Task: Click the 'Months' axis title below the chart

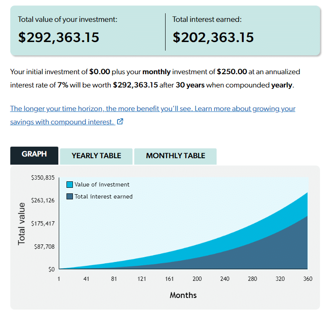Action: (183, 295)
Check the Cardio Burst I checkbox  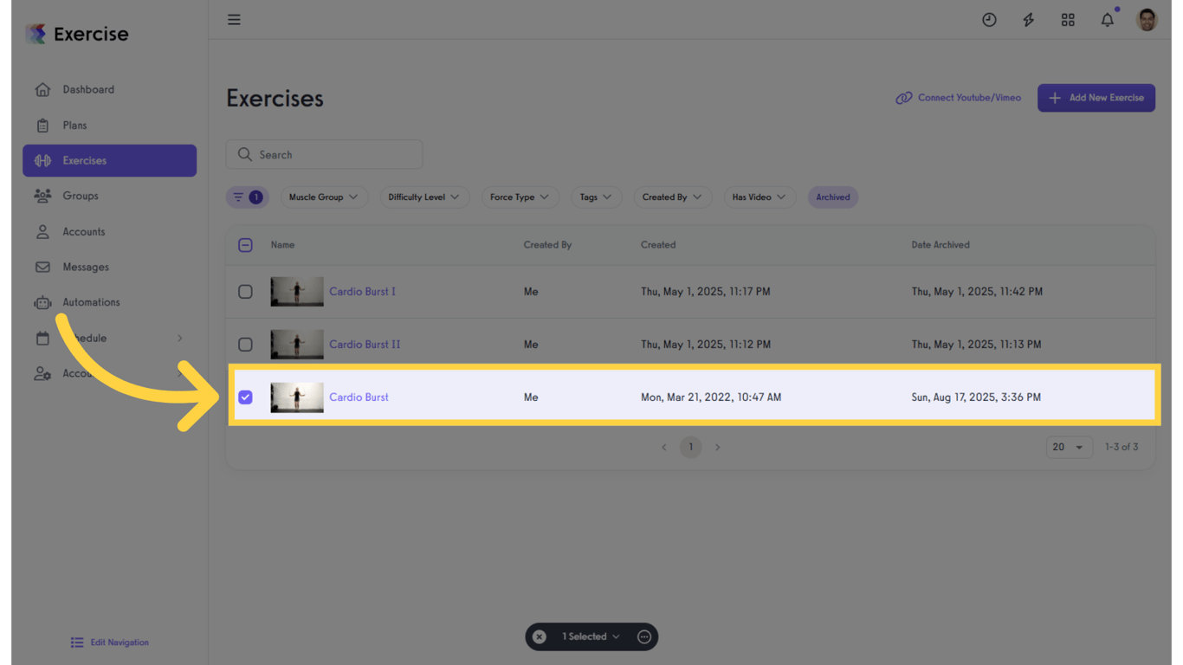[x=245, y=292]
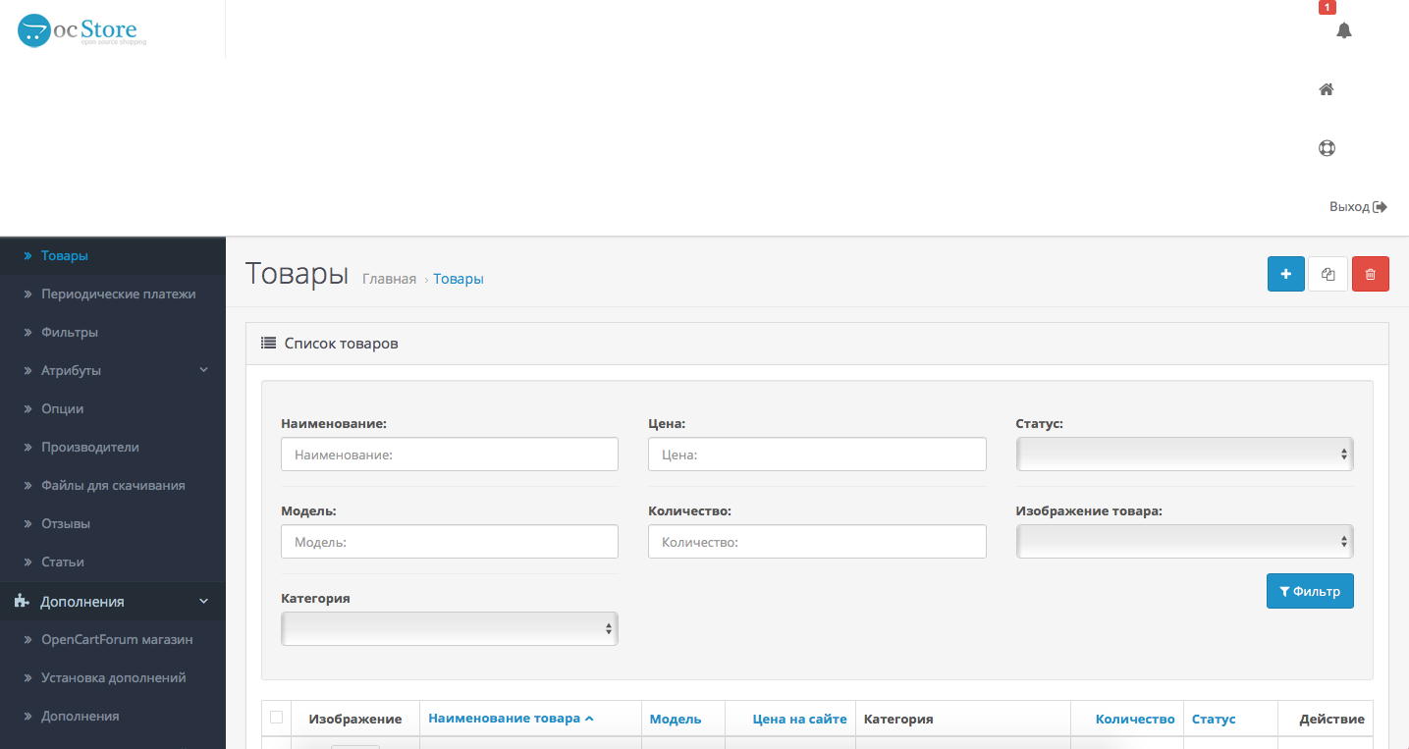Click the blue add product button

[1285, 274]
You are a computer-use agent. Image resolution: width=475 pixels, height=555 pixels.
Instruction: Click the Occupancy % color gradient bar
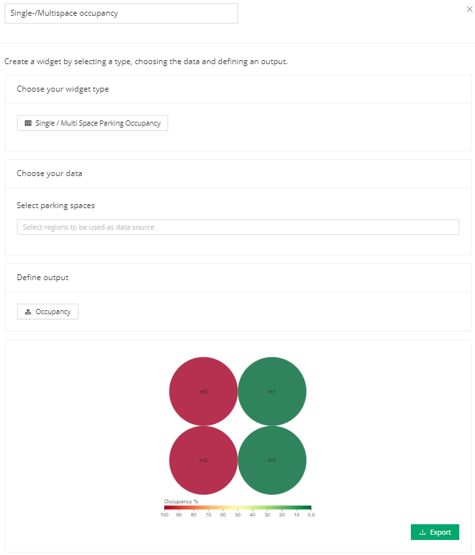[238, 508]
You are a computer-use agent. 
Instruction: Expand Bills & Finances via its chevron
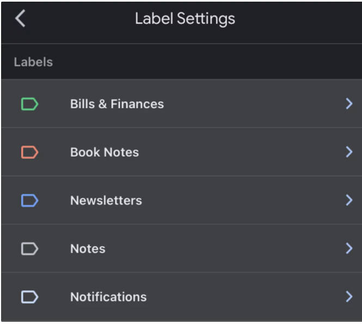tap(349, 103)

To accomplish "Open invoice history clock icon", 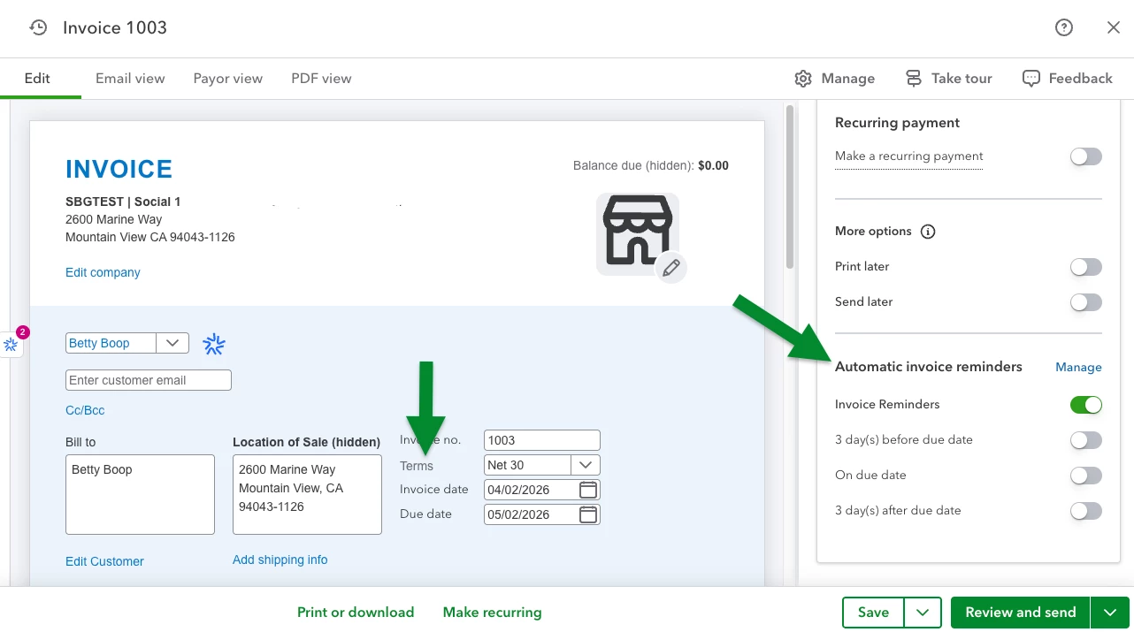I will (38, 27).
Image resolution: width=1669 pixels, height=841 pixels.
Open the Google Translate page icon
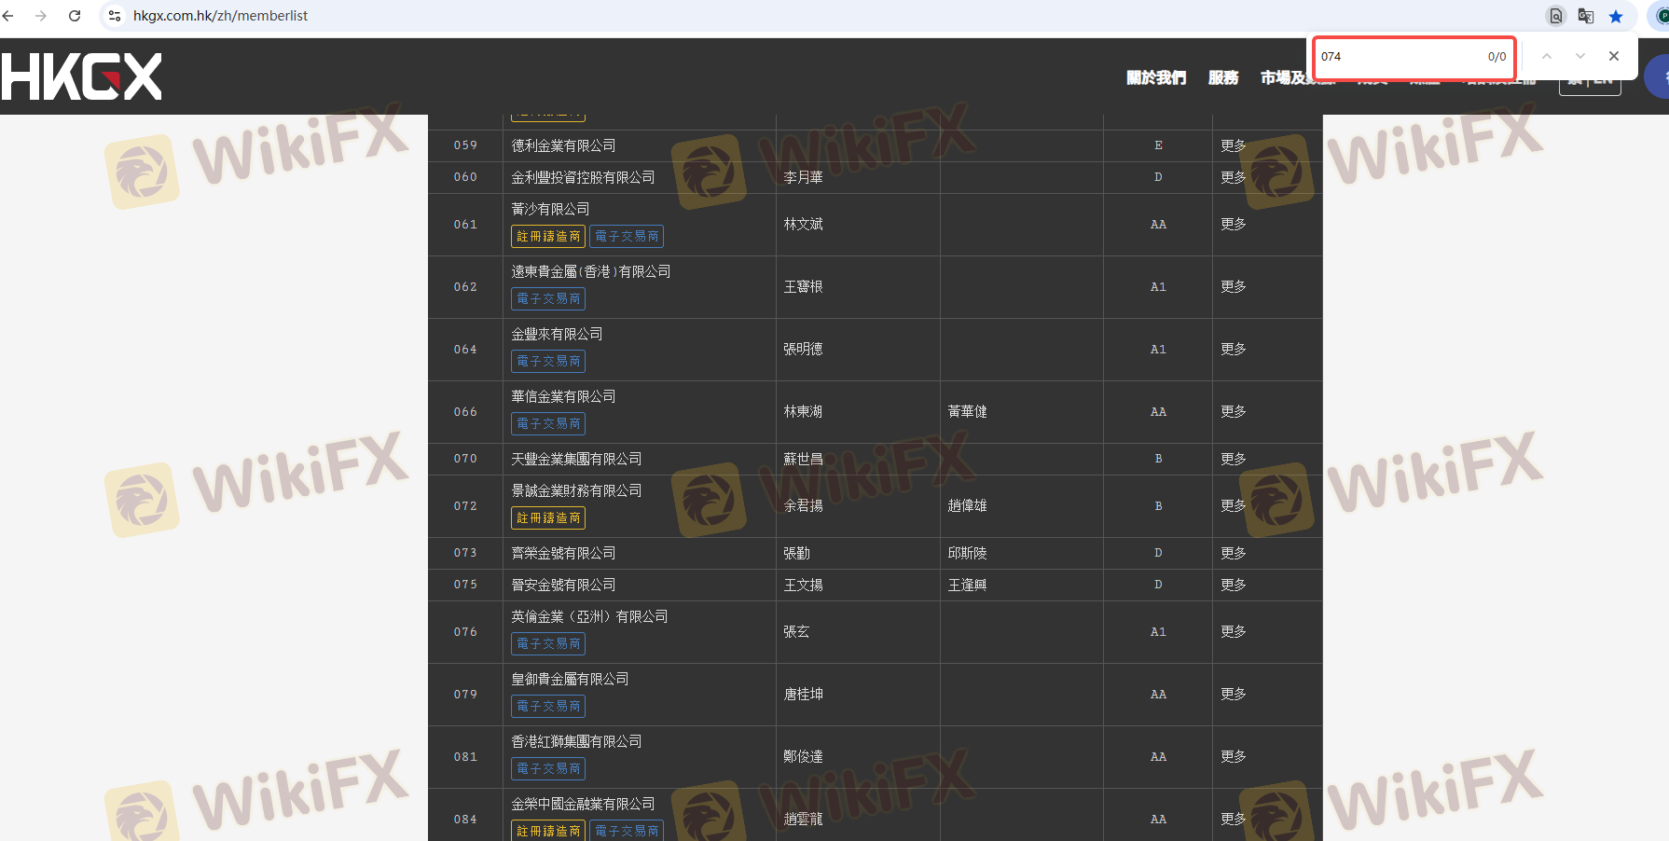point(1585,16)
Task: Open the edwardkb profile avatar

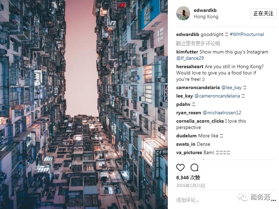Action: 183,13
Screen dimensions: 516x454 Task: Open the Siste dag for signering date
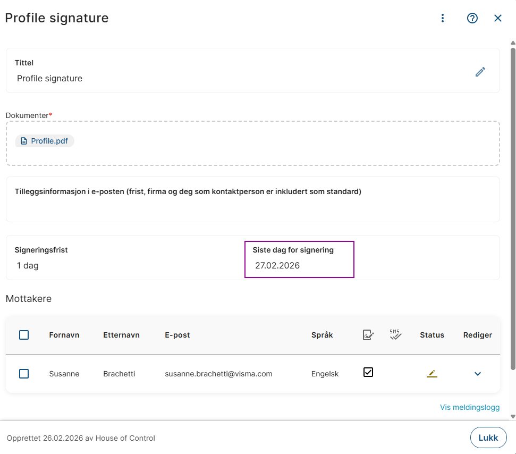click(x=277, y=265)
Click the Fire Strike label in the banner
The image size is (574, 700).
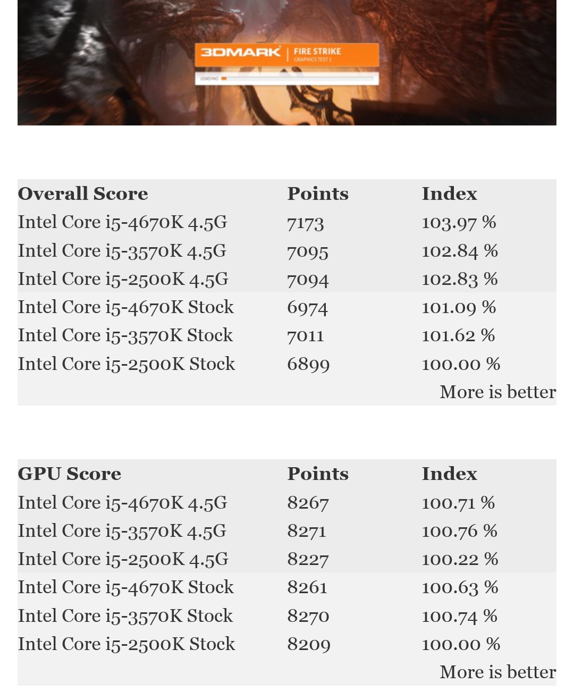(317, 52)
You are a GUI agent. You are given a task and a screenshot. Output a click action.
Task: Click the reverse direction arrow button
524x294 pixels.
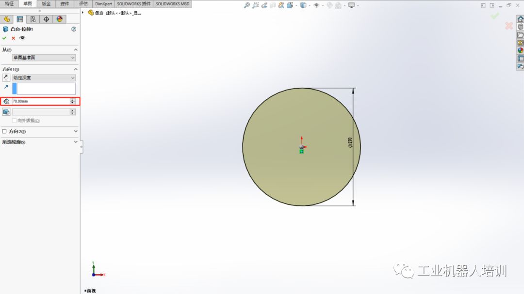pyautogui.click(x=6, y=77)
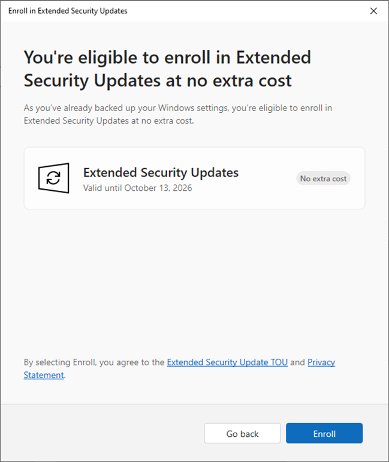Click the empty title bar area beside the title
The width and height of the screenshot is (389, 462).
(240, 11)
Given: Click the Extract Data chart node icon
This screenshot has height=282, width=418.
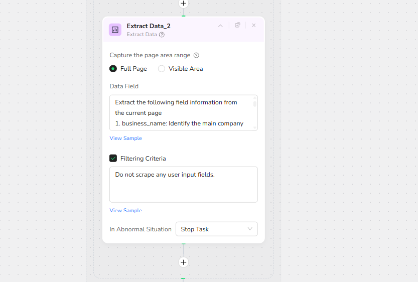Looking at the screenshot, I should 115,30.
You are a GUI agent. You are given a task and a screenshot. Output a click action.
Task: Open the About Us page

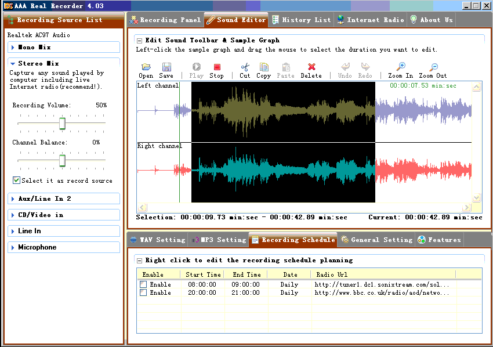click(432, 19)
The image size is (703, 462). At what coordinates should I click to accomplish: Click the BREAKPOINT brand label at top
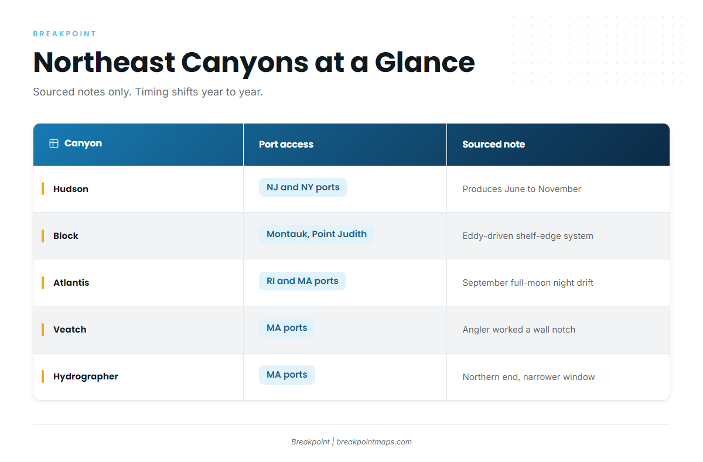(x=64, y=34)
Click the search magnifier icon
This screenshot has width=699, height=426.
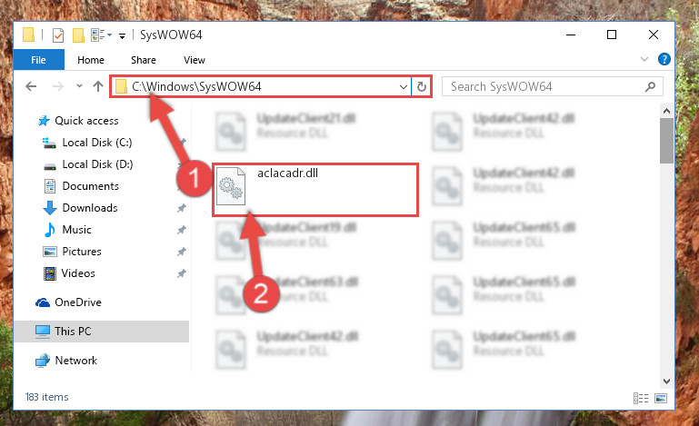[650, 86]
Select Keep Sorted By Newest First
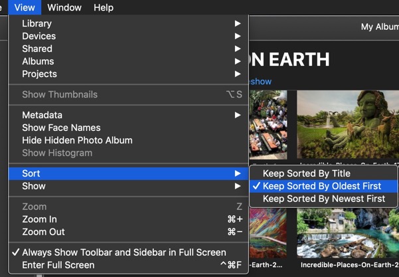This screenshot has height=277, width=399. [323, 199]
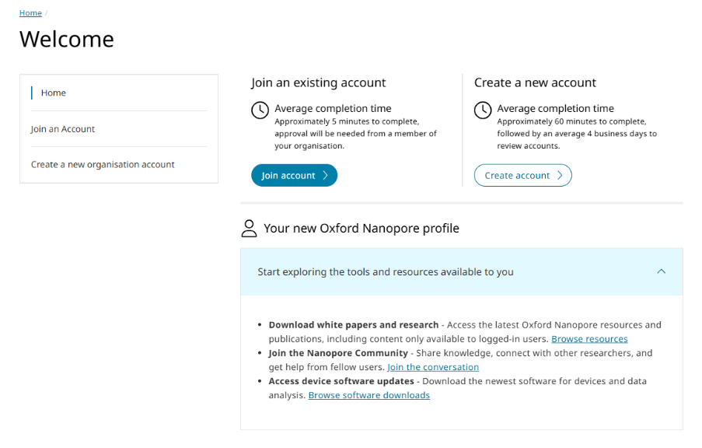Click the chevron arrow inside Join account button
This screenshot has height=448, width=702.
325,176
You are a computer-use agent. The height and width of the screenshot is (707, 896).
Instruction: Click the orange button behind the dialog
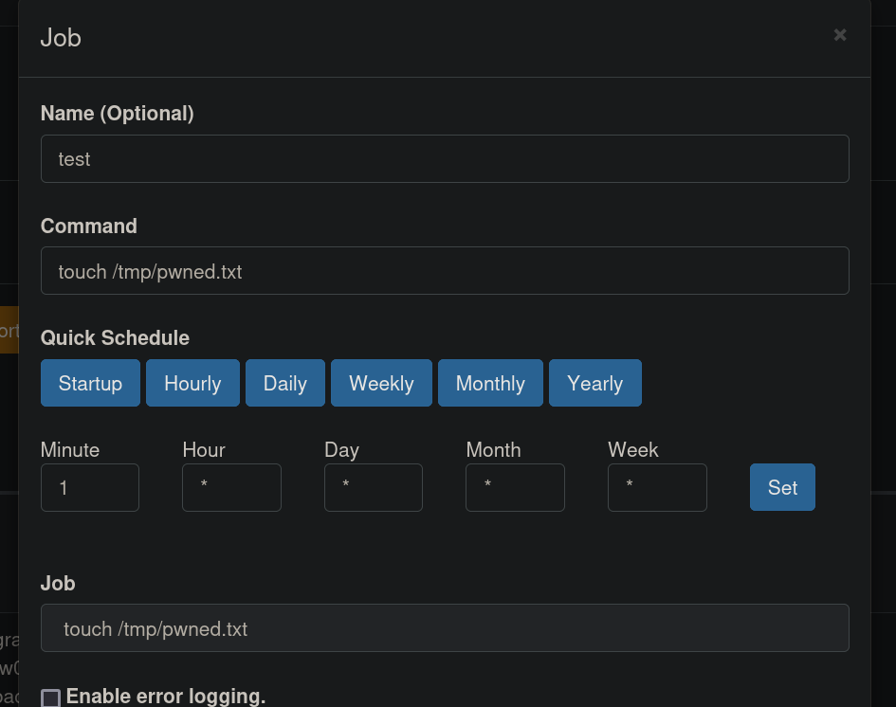9,331
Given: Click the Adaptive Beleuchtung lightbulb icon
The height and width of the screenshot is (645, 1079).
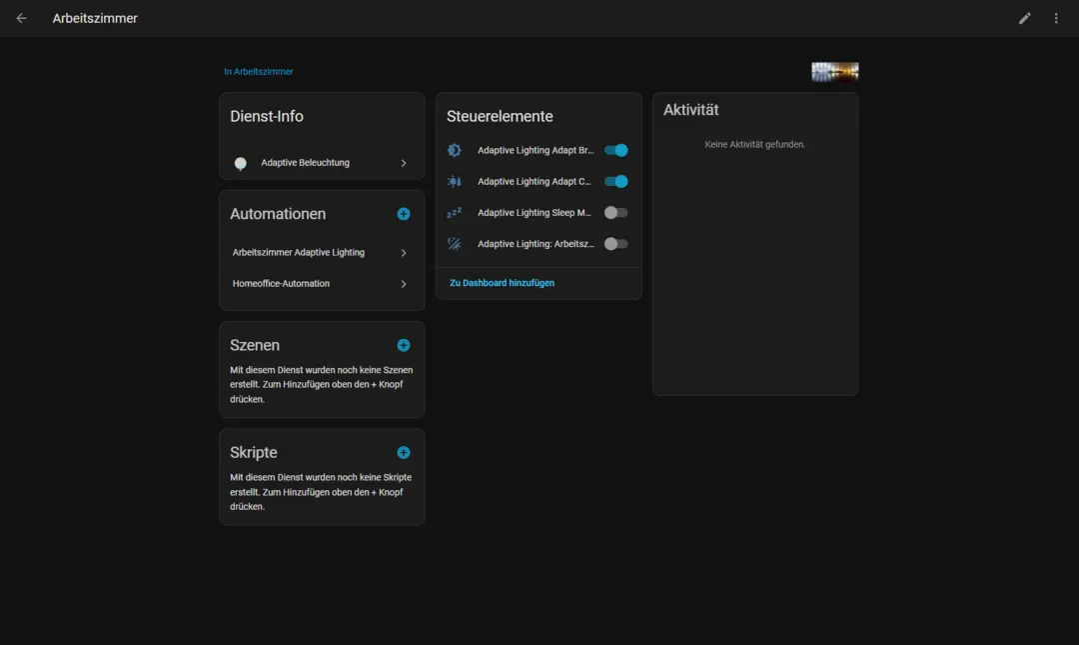Looking at the screenshot, I should (241, 163).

- - - - -

TASK REQUIREMENTS: Copy nothing but the lines above from the one with "Given: Click the Extract Data chart node icon" to the one with "Given: Click the Adaptive", inclusive, word for word. Leave every picture out.

EXERCISE SOLUTION:
Given: Click the Extract Data chart node icon
This screenshot has height=282, width=418.
Looking at the screenshot, I should 115,30.
You are a GUI agent. You are given a task and a screenshot. Output a click action.
Task: Open the About Us page

click(432, 19)
The image size is (703, 462). At what coordinates should I click to accomplish: Click the BREAKPOINT brand label at top
(x=64, y=34)
Click the search magnifier icon
This screenshot has width=699, height=426.
[650, 86]
Select Keep Sorted By Newest First
This screenshot has height=277, width=399. [323, 199]
Click the chevron arrow inside Join account button
This screenshot has height=448, width=702.
325,176
You are a computer-use agent. The height and width of the screenshot is (707, 896).
Instruction: Click the orange button behind the dialog
9,331
Given: Click the Adaptive Beleuchtung lightbulb icon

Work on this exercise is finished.